## RECORD SET:
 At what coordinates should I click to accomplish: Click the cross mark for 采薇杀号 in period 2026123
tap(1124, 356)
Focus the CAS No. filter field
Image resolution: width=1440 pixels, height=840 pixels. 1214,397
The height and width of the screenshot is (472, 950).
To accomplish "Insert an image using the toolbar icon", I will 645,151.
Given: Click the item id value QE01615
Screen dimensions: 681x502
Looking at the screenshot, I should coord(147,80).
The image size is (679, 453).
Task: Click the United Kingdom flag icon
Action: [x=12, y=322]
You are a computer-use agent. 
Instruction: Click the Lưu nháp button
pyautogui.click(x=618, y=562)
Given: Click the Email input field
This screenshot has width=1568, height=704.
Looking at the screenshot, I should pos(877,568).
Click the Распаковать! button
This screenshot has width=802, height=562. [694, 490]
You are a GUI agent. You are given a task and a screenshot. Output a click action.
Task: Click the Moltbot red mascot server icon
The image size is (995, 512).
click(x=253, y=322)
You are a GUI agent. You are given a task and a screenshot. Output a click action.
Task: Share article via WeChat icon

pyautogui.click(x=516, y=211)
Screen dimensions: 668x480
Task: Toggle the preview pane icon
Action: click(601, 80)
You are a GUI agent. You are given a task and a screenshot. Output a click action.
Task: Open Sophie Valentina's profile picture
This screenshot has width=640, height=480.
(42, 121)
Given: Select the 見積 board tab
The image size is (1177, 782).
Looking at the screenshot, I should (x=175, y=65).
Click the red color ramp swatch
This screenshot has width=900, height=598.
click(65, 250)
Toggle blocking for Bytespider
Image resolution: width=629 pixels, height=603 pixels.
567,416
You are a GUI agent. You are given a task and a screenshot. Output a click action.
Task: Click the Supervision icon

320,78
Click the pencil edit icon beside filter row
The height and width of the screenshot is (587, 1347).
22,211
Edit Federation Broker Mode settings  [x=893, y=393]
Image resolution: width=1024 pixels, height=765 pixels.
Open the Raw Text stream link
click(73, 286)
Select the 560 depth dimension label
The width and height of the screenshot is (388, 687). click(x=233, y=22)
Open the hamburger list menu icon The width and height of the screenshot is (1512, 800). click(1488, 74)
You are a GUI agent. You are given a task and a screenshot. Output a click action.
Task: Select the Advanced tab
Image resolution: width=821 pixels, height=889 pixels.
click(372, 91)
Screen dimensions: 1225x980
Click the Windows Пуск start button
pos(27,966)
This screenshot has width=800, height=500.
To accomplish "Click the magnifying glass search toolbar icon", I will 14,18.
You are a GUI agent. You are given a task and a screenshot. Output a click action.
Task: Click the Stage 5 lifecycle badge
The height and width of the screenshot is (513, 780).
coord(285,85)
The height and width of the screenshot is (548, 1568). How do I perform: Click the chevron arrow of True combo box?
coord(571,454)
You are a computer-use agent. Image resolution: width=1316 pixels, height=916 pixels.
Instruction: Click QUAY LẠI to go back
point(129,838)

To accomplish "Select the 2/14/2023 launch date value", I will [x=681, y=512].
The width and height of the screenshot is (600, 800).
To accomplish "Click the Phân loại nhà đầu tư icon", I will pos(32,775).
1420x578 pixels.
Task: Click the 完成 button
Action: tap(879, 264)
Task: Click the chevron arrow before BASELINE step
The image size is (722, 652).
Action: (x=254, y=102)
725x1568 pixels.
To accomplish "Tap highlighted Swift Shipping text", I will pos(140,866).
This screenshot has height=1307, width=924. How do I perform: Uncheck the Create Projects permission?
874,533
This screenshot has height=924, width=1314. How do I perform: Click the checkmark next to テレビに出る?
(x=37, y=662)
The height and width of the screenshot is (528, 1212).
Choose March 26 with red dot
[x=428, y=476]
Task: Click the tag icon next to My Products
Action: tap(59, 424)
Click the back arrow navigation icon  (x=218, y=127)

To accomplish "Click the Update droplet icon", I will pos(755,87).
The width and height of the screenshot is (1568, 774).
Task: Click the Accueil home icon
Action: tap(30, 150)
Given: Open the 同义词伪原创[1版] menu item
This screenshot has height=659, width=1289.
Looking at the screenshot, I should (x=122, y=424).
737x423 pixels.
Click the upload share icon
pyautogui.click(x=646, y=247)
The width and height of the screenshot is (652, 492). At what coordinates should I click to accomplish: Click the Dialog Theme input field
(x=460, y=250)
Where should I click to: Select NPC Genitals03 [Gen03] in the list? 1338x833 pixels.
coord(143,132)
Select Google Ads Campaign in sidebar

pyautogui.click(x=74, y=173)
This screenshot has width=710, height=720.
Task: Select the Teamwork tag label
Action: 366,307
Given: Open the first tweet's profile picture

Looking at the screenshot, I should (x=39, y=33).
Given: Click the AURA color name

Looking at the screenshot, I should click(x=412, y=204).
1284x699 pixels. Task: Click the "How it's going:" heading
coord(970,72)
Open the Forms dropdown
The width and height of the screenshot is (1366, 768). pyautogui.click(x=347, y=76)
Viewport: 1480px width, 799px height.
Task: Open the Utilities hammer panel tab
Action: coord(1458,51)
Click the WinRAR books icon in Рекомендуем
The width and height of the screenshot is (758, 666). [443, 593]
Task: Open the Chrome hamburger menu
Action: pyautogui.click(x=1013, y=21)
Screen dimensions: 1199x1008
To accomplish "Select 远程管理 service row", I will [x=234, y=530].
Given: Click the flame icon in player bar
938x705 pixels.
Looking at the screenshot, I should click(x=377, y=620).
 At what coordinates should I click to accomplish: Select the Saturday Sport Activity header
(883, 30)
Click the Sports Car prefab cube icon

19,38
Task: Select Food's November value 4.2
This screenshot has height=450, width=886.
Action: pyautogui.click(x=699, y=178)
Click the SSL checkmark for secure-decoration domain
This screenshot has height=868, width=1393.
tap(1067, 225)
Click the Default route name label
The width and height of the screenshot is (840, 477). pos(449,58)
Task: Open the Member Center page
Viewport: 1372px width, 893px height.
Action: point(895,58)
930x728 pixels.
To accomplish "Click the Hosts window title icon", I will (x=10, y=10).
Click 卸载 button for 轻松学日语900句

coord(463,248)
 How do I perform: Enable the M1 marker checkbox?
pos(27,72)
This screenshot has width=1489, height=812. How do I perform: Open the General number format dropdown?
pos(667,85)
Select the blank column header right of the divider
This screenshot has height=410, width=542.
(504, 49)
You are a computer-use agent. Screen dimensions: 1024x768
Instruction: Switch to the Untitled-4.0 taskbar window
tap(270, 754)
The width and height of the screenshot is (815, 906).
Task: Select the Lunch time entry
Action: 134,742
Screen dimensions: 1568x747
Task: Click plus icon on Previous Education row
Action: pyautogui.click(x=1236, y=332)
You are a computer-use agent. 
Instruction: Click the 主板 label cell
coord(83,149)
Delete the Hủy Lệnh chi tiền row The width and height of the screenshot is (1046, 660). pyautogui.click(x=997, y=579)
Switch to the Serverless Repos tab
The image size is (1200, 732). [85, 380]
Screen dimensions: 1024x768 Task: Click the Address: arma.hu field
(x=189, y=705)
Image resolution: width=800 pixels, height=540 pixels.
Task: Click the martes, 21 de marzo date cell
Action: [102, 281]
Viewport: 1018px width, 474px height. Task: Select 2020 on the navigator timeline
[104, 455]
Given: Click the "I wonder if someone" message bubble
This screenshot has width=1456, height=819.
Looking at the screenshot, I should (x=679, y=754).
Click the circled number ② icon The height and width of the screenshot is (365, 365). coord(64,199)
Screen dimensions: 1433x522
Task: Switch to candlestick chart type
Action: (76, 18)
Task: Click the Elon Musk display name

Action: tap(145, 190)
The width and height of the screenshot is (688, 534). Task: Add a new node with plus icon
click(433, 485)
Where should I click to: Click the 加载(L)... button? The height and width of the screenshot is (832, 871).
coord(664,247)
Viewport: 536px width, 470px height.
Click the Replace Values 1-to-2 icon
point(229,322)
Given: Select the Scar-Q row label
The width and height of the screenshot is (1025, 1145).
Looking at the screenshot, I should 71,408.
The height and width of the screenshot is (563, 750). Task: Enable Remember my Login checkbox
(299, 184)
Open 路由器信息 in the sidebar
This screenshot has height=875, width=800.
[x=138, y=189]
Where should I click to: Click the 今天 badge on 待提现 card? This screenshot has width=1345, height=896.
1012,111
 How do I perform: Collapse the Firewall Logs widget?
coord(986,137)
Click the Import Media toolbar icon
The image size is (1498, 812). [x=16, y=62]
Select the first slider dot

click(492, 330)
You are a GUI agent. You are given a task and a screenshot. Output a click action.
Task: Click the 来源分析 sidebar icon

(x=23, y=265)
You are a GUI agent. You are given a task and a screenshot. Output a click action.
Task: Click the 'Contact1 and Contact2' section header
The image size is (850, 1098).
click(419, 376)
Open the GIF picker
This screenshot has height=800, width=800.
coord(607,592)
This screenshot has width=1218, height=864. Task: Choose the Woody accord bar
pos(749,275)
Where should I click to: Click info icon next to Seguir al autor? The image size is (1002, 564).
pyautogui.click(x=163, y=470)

## TRY IT:
Copy all lines in the listing above where the string "item" appears.

## PROBLEM SOLUTION:
Given: Click the item id value QE01615
Given: Open the 同义词伪原创[1版] menu item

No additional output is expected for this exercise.